Apparently, Ringo Starr has a foundation that promotes non-violence. Evidently, part of the agenda is promoting some unintelligible form of gun control.
While in London promoting his foundation’s symbol, a psychedelic “knotted gun,” he talked about the death of his Beatles bandmate John Lennon and discussed his vision for tougher gun laws.
“It should be that if you’re caught with a gun or before you use it that it should be a higher sentence than what they get now,” the 71-year-old told the AFP.
“I can’t stand up and dictate to the world: ‘it’s over — no more guns’. I can just do what I do, and there’s another side to the story which is peace and love.”
Forgive me for my ignorance, but I’m not sure if Ringo is referring to all gun owners or just those who commit violent crimes.
In referring to Lennon, who was gunned down on December 8, 1980, Ringo recalled the shock of hearing about his death.
“My stepchildren called saying ‘Something’s happened to John’. And you don’t think ‘He’s been killed’, so you say ‘Well, what’s happened?’,” Starr told the AFP.
“They called me back. They called and said ‘John’s been killed. He’s been shot and he’s dead.’
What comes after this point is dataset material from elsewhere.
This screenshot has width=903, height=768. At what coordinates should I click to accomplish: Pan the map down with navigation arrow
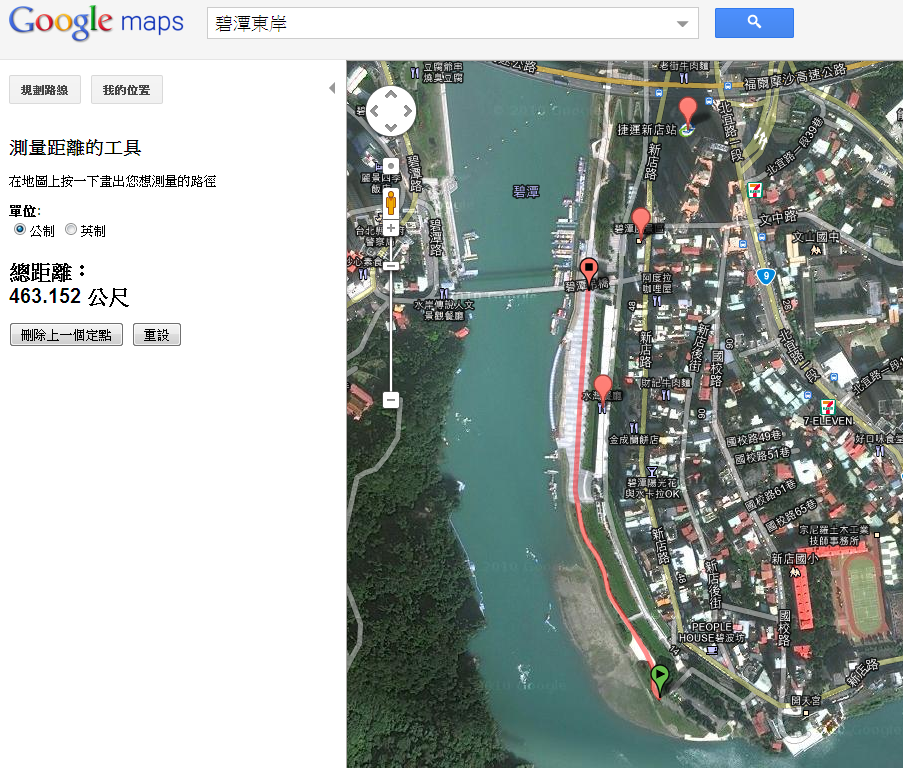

Starr flew from the Bahamas to New York to see if he could be of assistance following his friend’s death. He looked after Lennon’s son Sean for a while but later left feeling having another Beatle around was not helping the situation, according to the AFP.
“You don’t know what to do. Your emotions are so whacked out. You don’t believe it really, but you know it’s happening. It’s just such a mad moment,” he said.
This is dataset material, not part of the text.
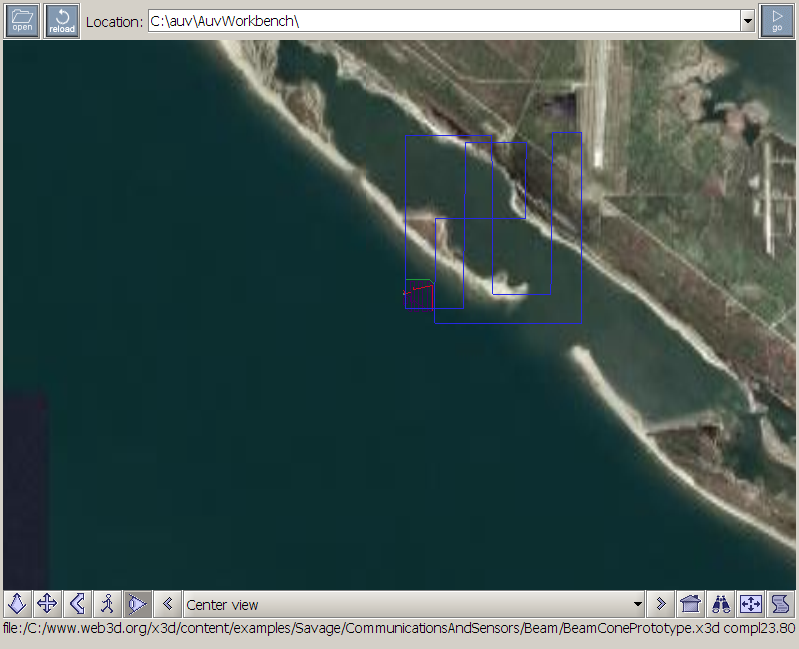
Task: Select the binoculars Look At tool
Action: tap(719, 604)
“Yoko was there, of course, and she just asked us to look after Sean, who was a baby, and that’s all we did for a couple of hours.
“In the end it was so crazy that we got on another plane that night and went to Los Angeles.”
Pointing toward that knotted gun statue, he told the AFP: “It was a bad day. But it was a bad day because someone took one of these and shot John.”
The AFP correspondent should have said, “too bad John didn’t have one of those to protect himself.”